A full duty release is the ATP’s decision: In Tsirlin v. Ace American Insurance, W.C. No. 4-974-865 (April 17, 2017), Claimant was placed at MMI by her ATP with a full duty release. Claimant was then removed from MMI at the DIME. At hearing, the DIME physician’s opinion on MMI was upheld. Claimant then requested a hearing seeking TTD benefits after the original date of MMI. The ALJ found there was no ambiguity that Claimant was released to full duty when she was originally placed at MMI and denied TTD benefits. On appeal, Claimant argued that there was a judicial determination that there was no applicable return to work by the ATP. ICAO was not persuaded, and held that the ATP released Claimant to full duty, therefore she was not entitled to TTD benefits.
Moral of the story: A full duty release by an ATP is valid even when Claimant is removed from MMI at a DIME.
AWW Windfall: In Phillips-Zalal v. King Soopers, Inc., W.C. No. 5-000-569 (April 26, 2017), the ALJ computed Claimant’s AWW by including wages from her concurrent employer. Respondents challenged the computation and argued that Claimant’s concurrent wages should not be included in her AWW calculation because she continued to work and she did not lose any wages at her concurrent employment. ICAO disagreed and stated that the ALJ did not abuse her discretion in computing Claimant’s AWW. ICAO held that the fact that Claimant suffered no lost time and no lost wages did not preclude an ALJ from calculating Claimant’s AWW using her concurrent employment wages.

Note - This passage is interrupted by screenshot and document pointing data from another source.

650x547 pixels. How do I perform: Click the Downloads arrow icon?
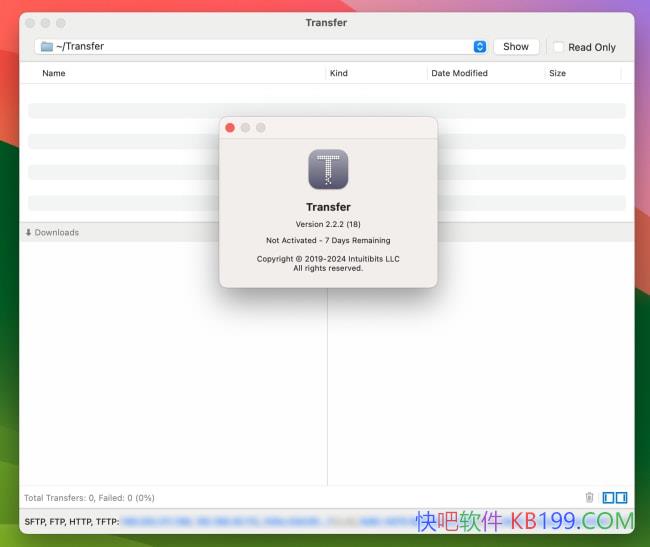pyautogui.click(x=28, y=232)
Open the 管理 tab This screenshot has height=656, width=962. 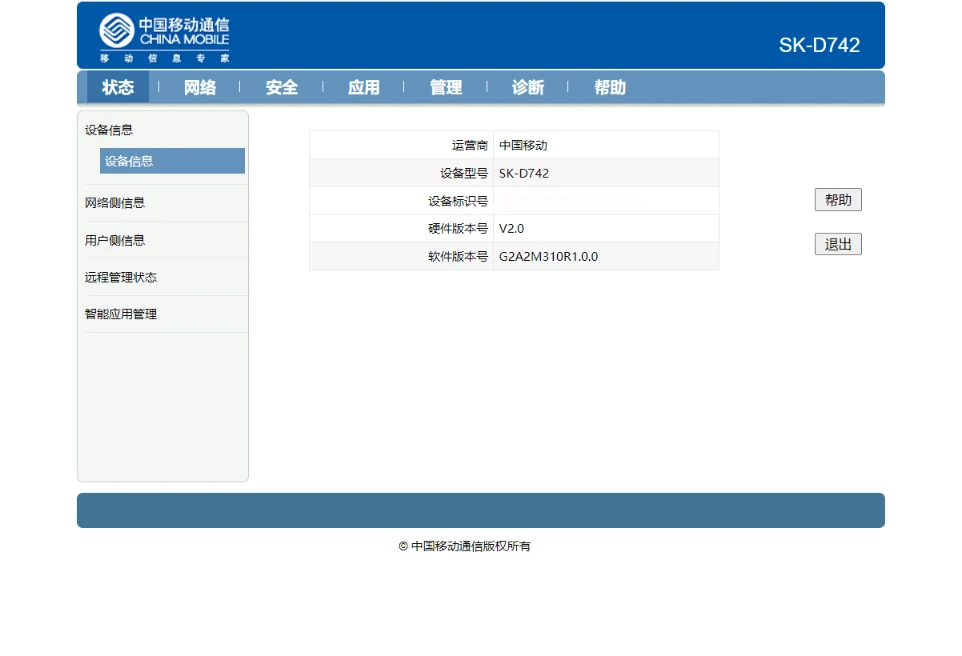coord(446,88)
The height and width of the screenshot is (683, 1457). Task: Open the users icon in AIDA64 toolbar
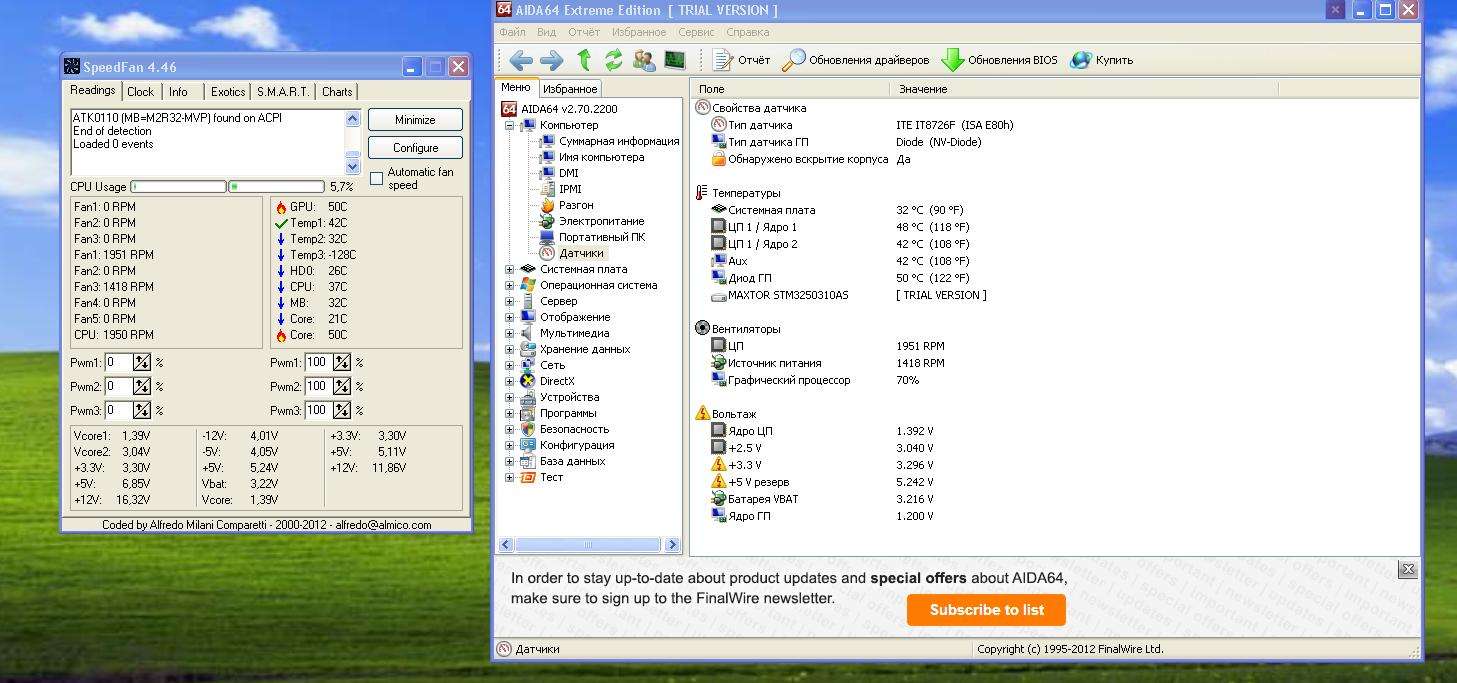click(644, 60)
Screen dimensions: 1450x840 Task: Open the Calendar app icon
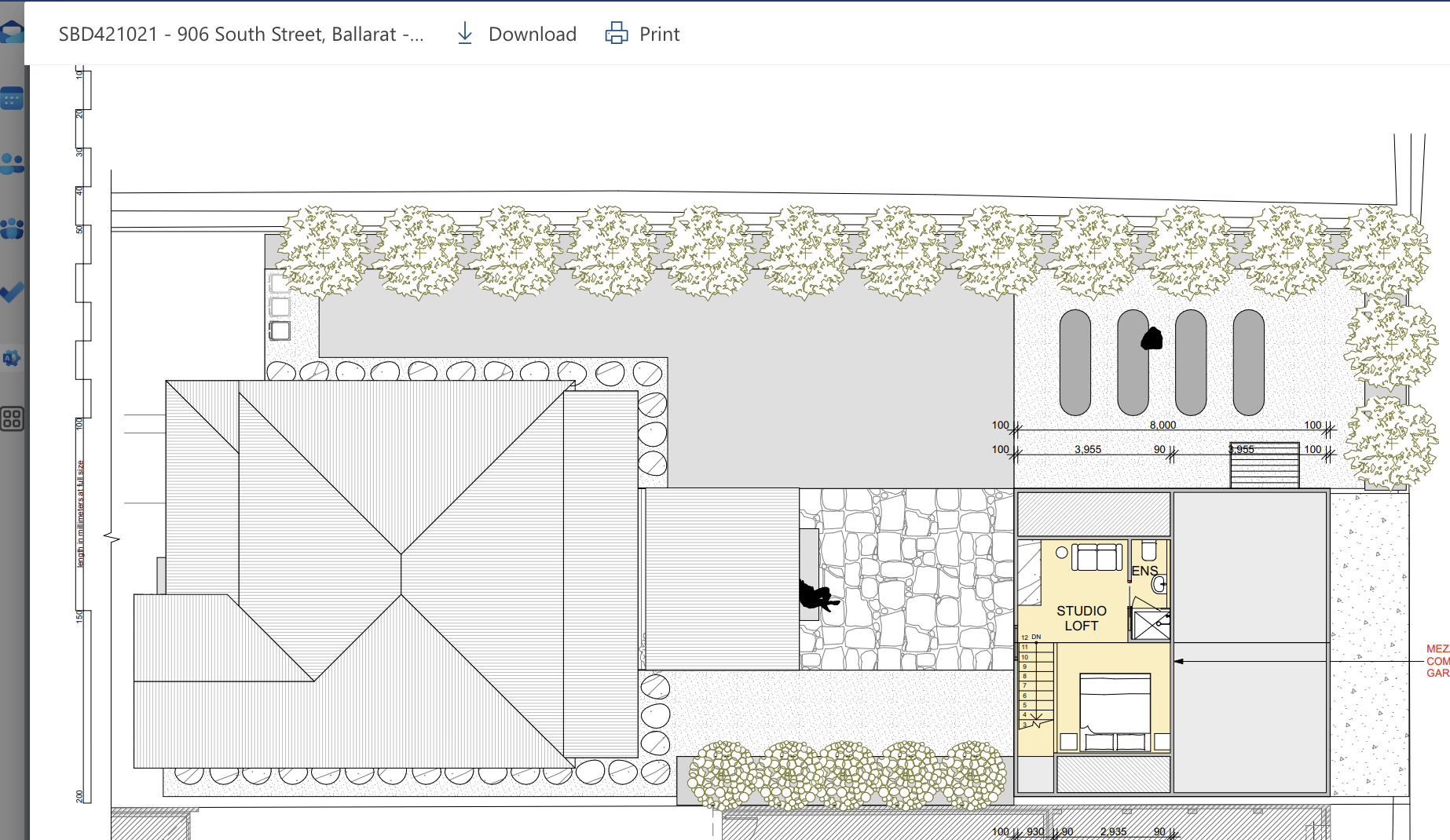click(x=12, y=99)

Moral of the story: ALJs have wide-discretion to compute a Claimant’s AWW.
Compensable injury, but not a compensable surgery: In Gilbert v. Sears Outlet, W.C. No. 5-002-271 (April 24, 2017), Claimant challenged an Order denying compensability of her knee surgery. Claimant alleged that she injured her knee moving a washing machine. Claimant underwent a patellar surgery. The ALJ found the claim compensable for a right knee strain only and determined that Claimant’s right knee surgery was not reasonable, necessary, or related to her right knee strain. On appeal, ICAO agreed holding that there was sufficient evidence in the record that Claimant did not aggravate her preexisting chronic patellofemoral syndrome, and therefore, Claimant’s subsequent surgery was not reasonable or necessary.
Moral of the story: An injury can be found compensable, but not all medical treatment is necessary or related.